### Exercise passage ###

– Leprosy is not a curse but should be detected and treated early, Bangladeshi Prime Minister, Sheikh Hasina, has told delegates at a gathering in her country’s capital to discuss the elimination of the disease.
“In the past, it was thought that leprosy was a curse. But it was not a curse at all. The disease is caused by bacteria (Mycobacterium Leprae). We should fight it through research,” Hasina said, adding that the discrimination against leprosy sufferers should end. She called upon all concerned to work together so that Bangladesh could be leprosy-free before 2030.
Prime Minister Hasina, who spoke in Bengali at the National Conference 2019 on Zero Leprosy Initiatives by 2030, also committed her government to proper treatment for leprosy sufferers.
To achieve these targets, the country’s National Leprosy Programme, in collaboration with the Nippon Foundation and Sasakawa Health Foundation in Japan, has worked tirelessly to convene the conference, bringing together hundreds of health workers, medical professionals and district officers to discuss the issue under the theme “Zero Leprosy Initiatives”.
Certain areas in Bangladesh are particularly leprosy-prone, including its northern region and the Chittagong Hill Tracts, Prime Minister Hasina said.

###

*Assigned task 1*
In the leprosy text, shorten the paragraph beginning "To achieve these targets" while keeping its main facts.
*Assigned task 2*
According to the leprosy text, which areas of Bangladesh did Prime Minister Hasina name as particularly leprosy-prone?
Answer from the text on leprosy in Bangladesh only.

### Input data ###

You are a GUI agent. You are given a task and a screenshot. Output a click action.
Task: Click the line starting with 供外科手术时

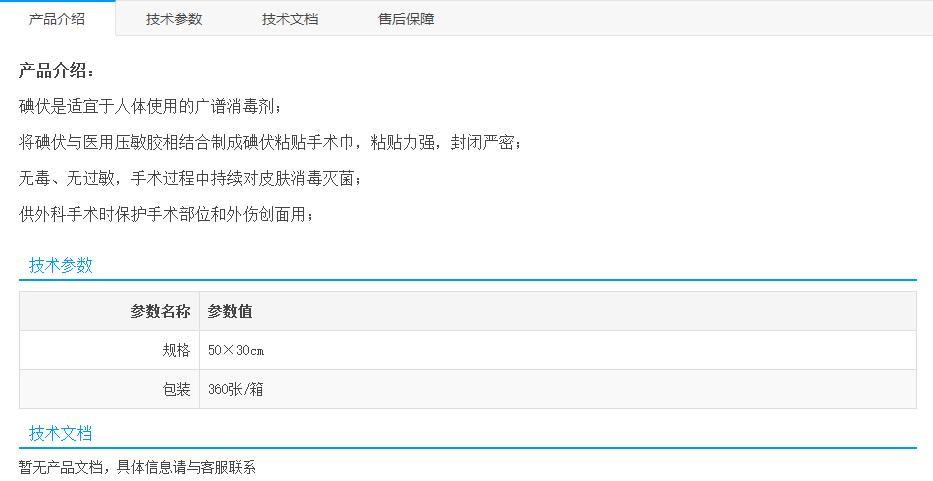pos(166,215)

###

*Worked solution 1*
Bangladesh's National Leprosy Programme, working with the Nippon Foundation and Sasakawa Health Foundation in Japan, convened the conference. It gathered hundreds of health workers, medical professionals and district officers under the theme "Zero Leprosy Initiatives."

*Worked solution 2*
The northern region and the Chittagong Hill Tracts.